EDIT: In lieu of other suggestions, I've decided to play around with the Python DEAP framework until I come up with something usable. Hopefully this helps people with a similar problem.

I am implementing a system in which we need to do multi-objective optimization for a client, as follows:

A manufacturing system has to produce N parts (of the same kind) by welding. For this, a certain material can be chosen, a welding method, and the number of welding points to use for building each part. The image below shows the parameters of the problem and their interdependencies:

I can play with values for

material
welding method
number of spot welding points

I need to find the combination of material, welding method and number of welding points/part that minimizes the cost and maximizes the stability.

I was thinking of using an evolutionary algorithm approach. However, my background is not in optimization, so, if someone could suggest a more specific algorithm that's suited for this problem, it would be really helpful.

Answer 1

Old post, I realize, but for the sake of anyone with a similar situation...

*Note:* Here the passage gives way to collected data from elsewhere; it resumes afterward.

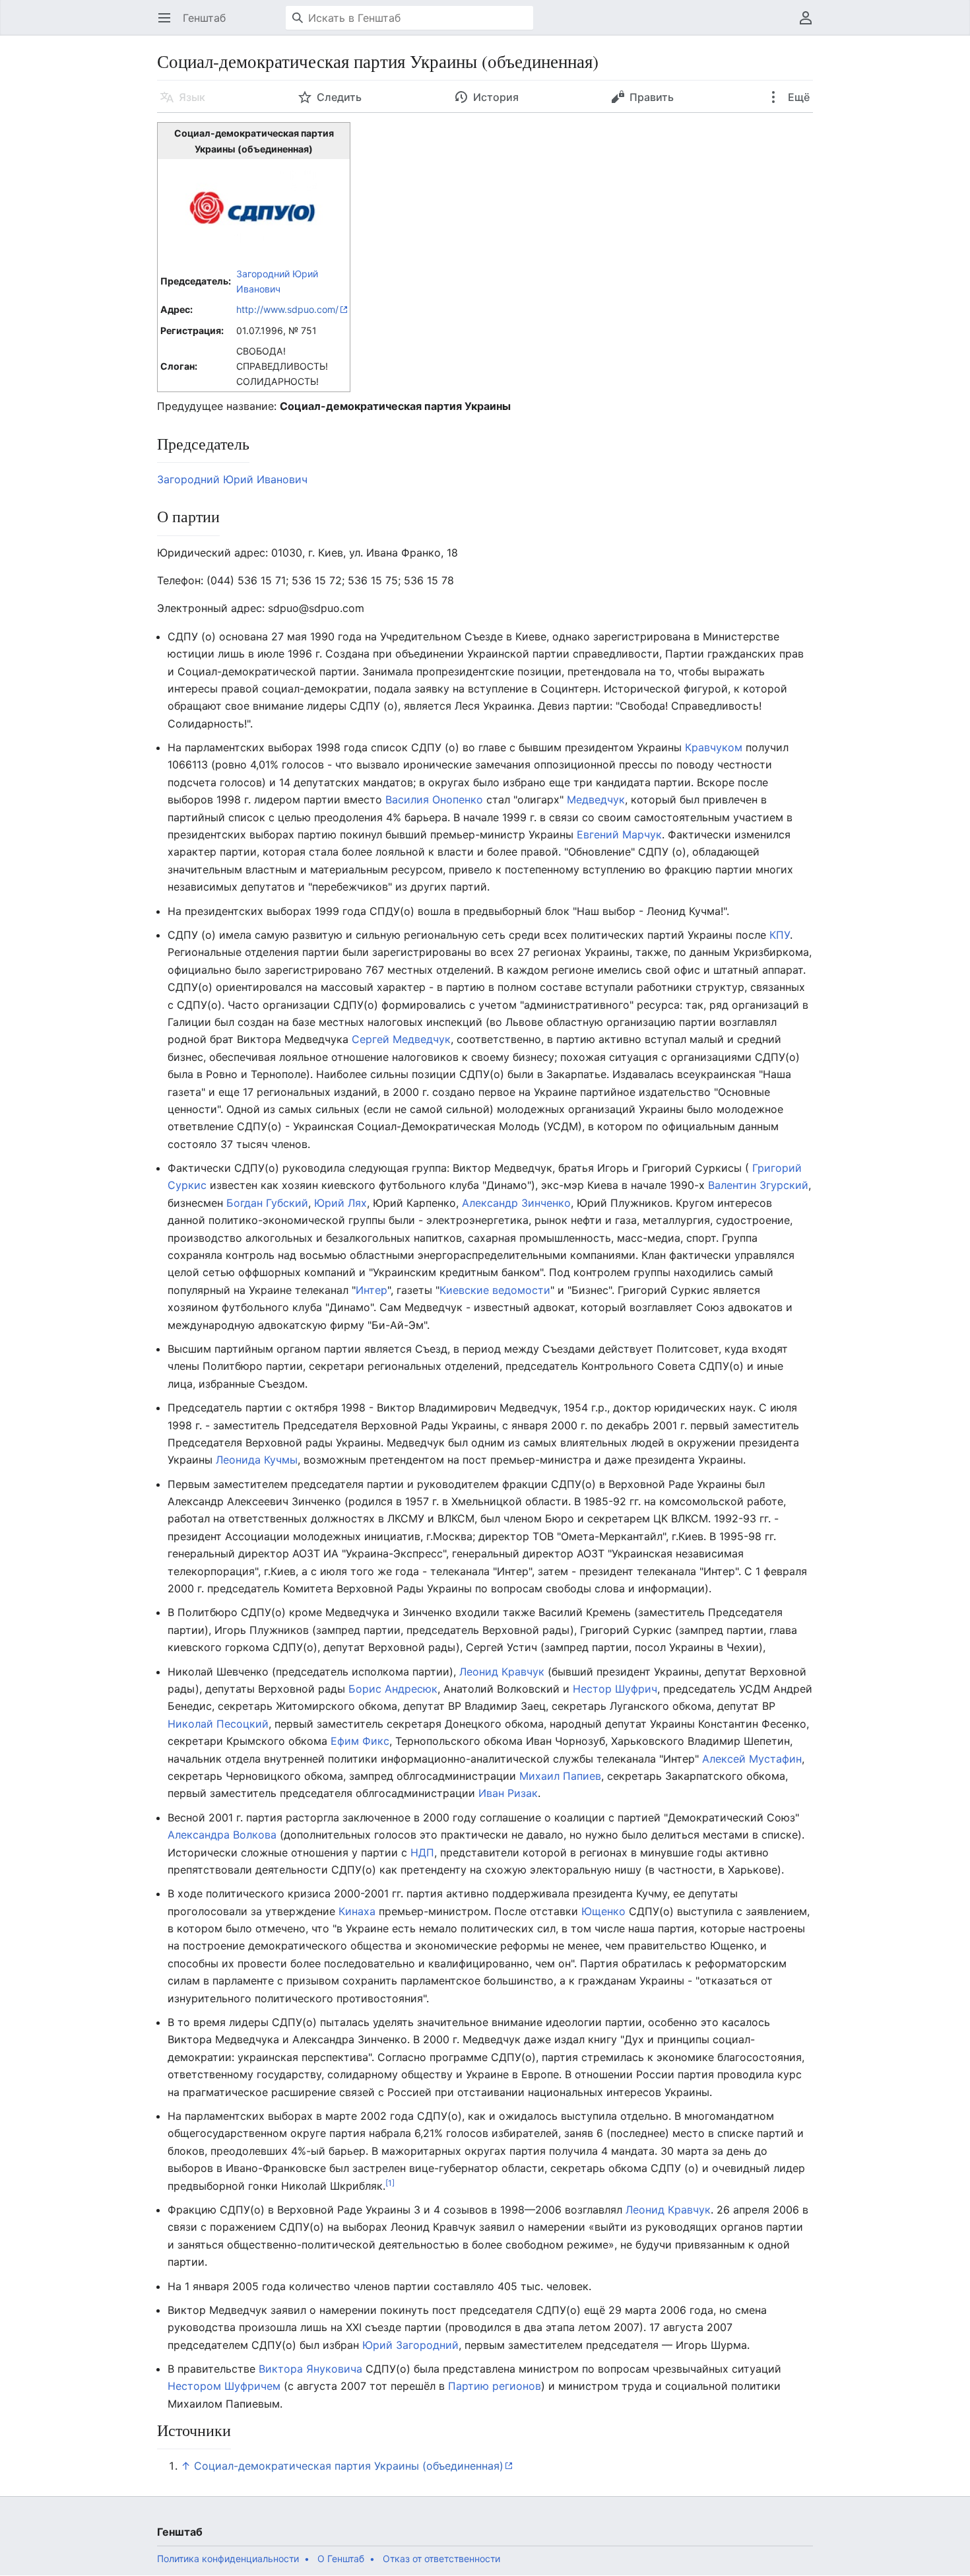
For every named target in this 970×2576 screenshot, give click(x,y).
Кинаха (357, 1911)
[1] (390, 2182)
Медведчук (596, 799)
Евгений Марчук (619, 834)
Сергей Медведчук (401, 1039)
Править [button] (652, 97)
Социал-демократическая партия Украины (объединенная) (348, 2465)
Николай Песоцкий (218, 1723)
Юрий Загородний (410, 2345)
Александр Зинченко (516, 1202)
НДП (422, 1852)
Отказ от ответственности (441, 2558)
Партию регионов (494, 2385)
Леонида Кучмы (257, 1459)
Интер (371, 1290)
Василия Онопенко (434, 799)
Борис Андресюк (392, 1688)
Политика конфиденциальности (228, 2558)
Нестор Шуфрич (615, 1688)
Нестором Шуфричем (224, 2385)
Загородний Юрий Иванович (232, 479)
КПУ (779, 934)
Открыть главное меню (168, 24)
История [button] (496, 97)
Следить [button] (339, 97)
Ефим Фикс (360, 1740)
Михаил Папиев (560, 1775)
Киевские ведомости (494, 1290)
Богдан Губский (267, 1202)
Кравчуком (713, 747)
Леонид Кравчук (501, 1671)
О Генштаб (340, 2558)
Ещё (797, 97)
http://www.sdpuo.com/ (287, 309)
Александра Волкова (222, 1834)
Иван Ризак (508, 1793)
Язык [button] (192, 97)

Although using an EA is one approach, this problem strikes me as particularly well-suited for Mixed Integer Programming. EA's can be great, but are not guaranteed to reach an optimal solution. MIP, on the other hand, can reach the optimal solution (and prove that it's optimal). Additionally, multiple objectives can be quite easy to implement.

I'd recommend checking out Gurobi (https://www.gurobi.com/). They've done a great job of making MIP as accessible as possible, and have a lot of documentation and examples on their website to get started. It's a bit of a learning curve at first, but you'll soon see opportunities to use MIP everywhere you look, so I think the time investment pays off. I believe there is a trial license, too.

Answer 2

Try SMS-EMOA: http://ls11-www.cs.uni-dortmund.de/people/beume/publications/BNR08_at.pdf The paper shows that it is kind of an improvement of NSGA-II

Answer 3

Assuming that you have a cost function for 'cost' and 'stability' you can use a traditional multi-objective EA like NSGa-II, SPEA-2 and maybe PAES. Obviously, the choice of the algorithm is strongly dependent on the number of samples do you have, on the features of cost functions and other important characteristics. You can check on journals like Applied Soft Computing for similar applications.